== Consigna 1 ==
Según el texto sobre los campos de concentración de Estados Unidos fuera de su territorio, ¿a cuántas personas alberga el Centro de Confinamiento del Terrorismo (CECOT) en El Salvador?
== Consigna 2 ==
Sigue escribiendo el texto sobre los campos de concentración de Estados Unidos fuera de su territorio a partir de su última oración.

== Texto fuente ==
* * * * *
Los campos de concentración extraterritoriales de Estados Unidos, ubicados actualmente en El Salvador y la Bahía de Guantánamo, Cuba, representan una amenaza en expansión que podría trasladarse al territorio nacional. Estos centros, inicialmente destinados a inmigrantes deportados, podrían normalizarse para incluir a ciudadanos estadounidenses, siguiendo el modelo de las prisiones actuales, donde los abusos y el hacinamiento son comunes. La privación de derechos legales, el aislamiento del mundo exterior y las condiciones inhumanas en estos campos, como el Centro de Confinamiento del Terrorismo (CECOT) en El Salvador, que alberga a 40,000 personas, presagian un futuro sombrío donde la deshumanización y la desaparición de personas se convierten en práctica común.
En El Salvador, los prisioneros enfrentan condiciones extremas: duermen en el suelo o en celdas solitarias oscuras, padecen enfermedades como tuberculosis y malnutrición severa, y son sometidos a torturas, incluyendo ahogamiento simulado y exposición a agua helada. Según informes de Human Rights Watch y el Departamento de Estado, desde la declaración del “estado de excepción” en marzo de 2022, la situación ha empeorado con la detención de 72,000 personas adicionales, resultando en al menos 375 muertes. El caso de Kilmar Ábrego García, deportado injustamente y acusado de ser pandillero, ilustra cómo las deportaciones arbitrarias, incluso de ciudadanos legales, se justifican como “errores administrativos”, sin garantizar su retorno.
* * * * *
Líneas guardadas

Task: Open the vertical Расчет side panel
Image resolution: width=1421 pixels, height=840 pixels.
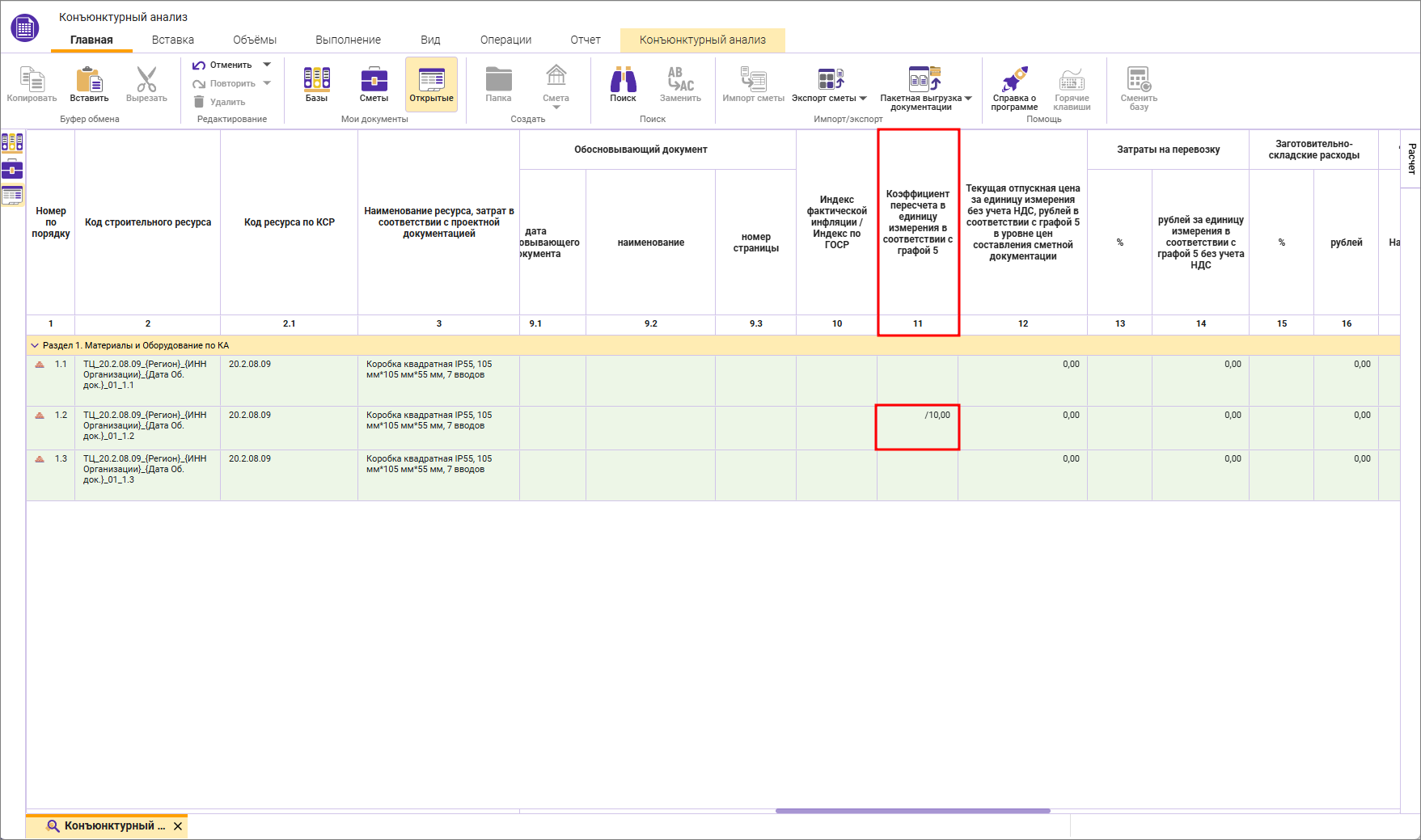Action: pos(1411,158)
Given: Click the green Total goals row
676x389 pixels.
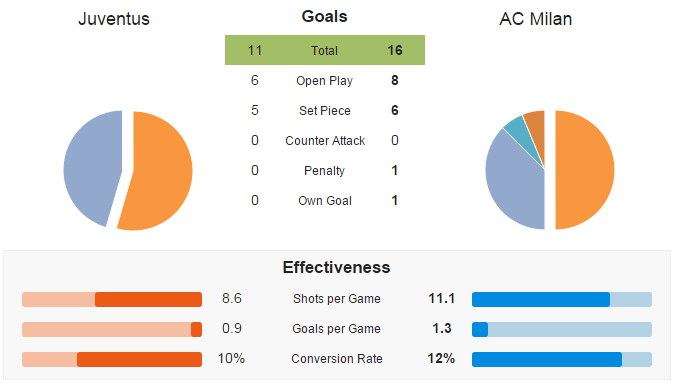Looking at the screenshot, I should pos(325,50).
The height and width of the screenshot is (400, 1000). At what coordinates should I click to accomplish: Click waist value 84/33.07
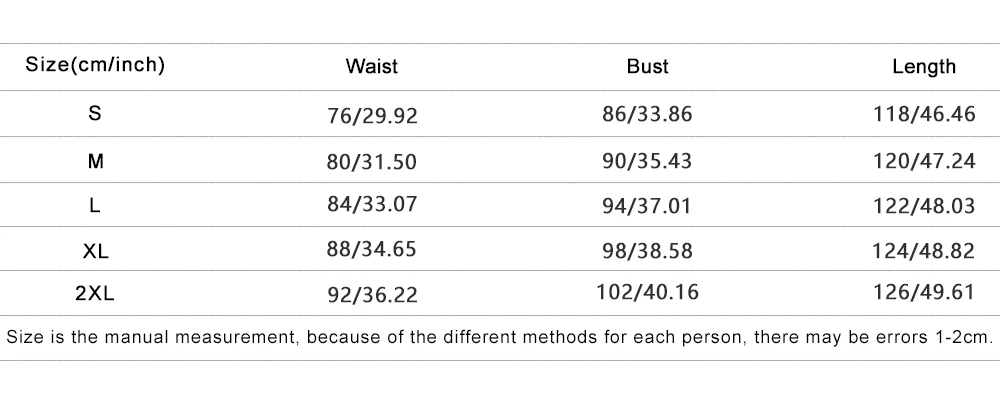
* * * * *
== Respuesta 1 ==
Alberga a 40,000 personas.

== Respuesta 2 ==
Estos campos no solo buscan castigar, sino también intimidar a la sociedad, utilizando la brutalidad como herramienta de control. La vigilancia masiva de ICE, que recopila datos de la mayoría de los estadounidenses sin supervisión judicial, refuerza un sistema de miedo que recuerda a regímenes totalitarios históricos. Como señala Hannah Arendt, la negación de derechos legales y la deshumanización de ciertos grupos son pasos hacia la dominación total. Los campos de concentración, publicitados ampliamente, se convierten en advertencias para quienes se opongan al régimen, mientras que las acusaciones vagas, como “apoyar a Hamás” o ser “criminales domésticos”, sirven para justificar detenciones arbitrarias.
El sistema de campos de concentración, respaldado por figuras como Trump y aliados como Nayib Bukele, busca despersonalizar a los detenidos, despojarlos de su identidad y convertirlos en masas obedientes. La falta de debido proceso, los traslados forzosos y las condiciones degradantes, como el afeitado de cabezas y el uso de uniformes numerados, reflejan tácticas históricas de regímenes autoritarios. A medida que se normalizan estas prácticas, el régimen necesita un suministro constante de víctimas, pasando de inmigrantes a activistas, residentes legales y, eventualmente, ciudadanos comunes. Sin obstáculos legales efectivos, este camino hacia el totalitarismo, que se nutre del miedo y la creación de enemigos perpetuos, representa una amenaza inminente para la sociedad.